Coma brought evidence of afterlife, author says in LR lecture

'Proof of Heaven' author draws large crowd in Clinton School lecture

'Proof of Heaven' author Dr. Eben Alexander speaks Wednesday in Little Rock.
'Proof of Heaven' author Dr. Eben Alexander speaks Wednesday in Little Rock.

A neurosurgeon who wrote a book detailing his spiritual awakening after a near-death experience and recovery from a usually deadly form of bacterial meningitis on Wednesday described his vision of the afterlife for a Little Rock crowd.

Dr. Eben Alexander, whose book "Proof of Heaven" rose to the top of the New York Times bestsellers list, spoke in a Clinton School of Public Service lecture at the Statehouse Convention Center, where it was moved to accommodate "overwhelming demand," organizers said.

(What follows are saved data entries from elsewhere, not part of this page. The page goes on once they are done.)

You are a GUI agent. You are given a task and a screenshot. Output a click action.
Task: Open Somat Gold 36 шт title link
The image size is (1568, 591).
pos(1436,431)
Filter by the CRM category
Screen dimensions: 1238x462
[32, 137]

Alexander recalled contracting the rare form of meningitis and quickly falling into a coma that he said most sufferers don't survive, and from which virtually no one recovers.

But Alexander did, slowly regaining his words and memories to tell of traveling beyond his own consciousness into a heaven-like, euphoric state.

Alexander noted that his medical background before all that assured him the state he was in was the "last step before your brain and consciousness blinks out of existence," but he now knows that's "dead wrong."

"Because in fact, what came next was a spinning, white light," he said Wednesday, which he noted marks five years since the week of his coma. "A perfect musical melody that opened up into a rich, idyllic valley. Beautiful butterflies, a beautiful girl on the butterfly wings, souls dancing below, angelic choirs above. Joy and mirth beyond description."

Alexander's book has generated some criticism and skepticism, including an account in Esquire earlier this year that called into question some purported inconsistencies.

He didn't touch on any of the criticism during his lecture, but Alexander said during it that he wrote the book to find out what happened. Nothing could explain it other than a spiritual experience outside of his own consciousness, he said.

"What is so powerful is working with colleagues, working with my doctors, going through my medical records in detail trying to explain it as some hallucination, some dream, some drug effect — at the end of the day we were absolutely unable to do that," he said. "There was no way to explain it as a brain-based mechanism."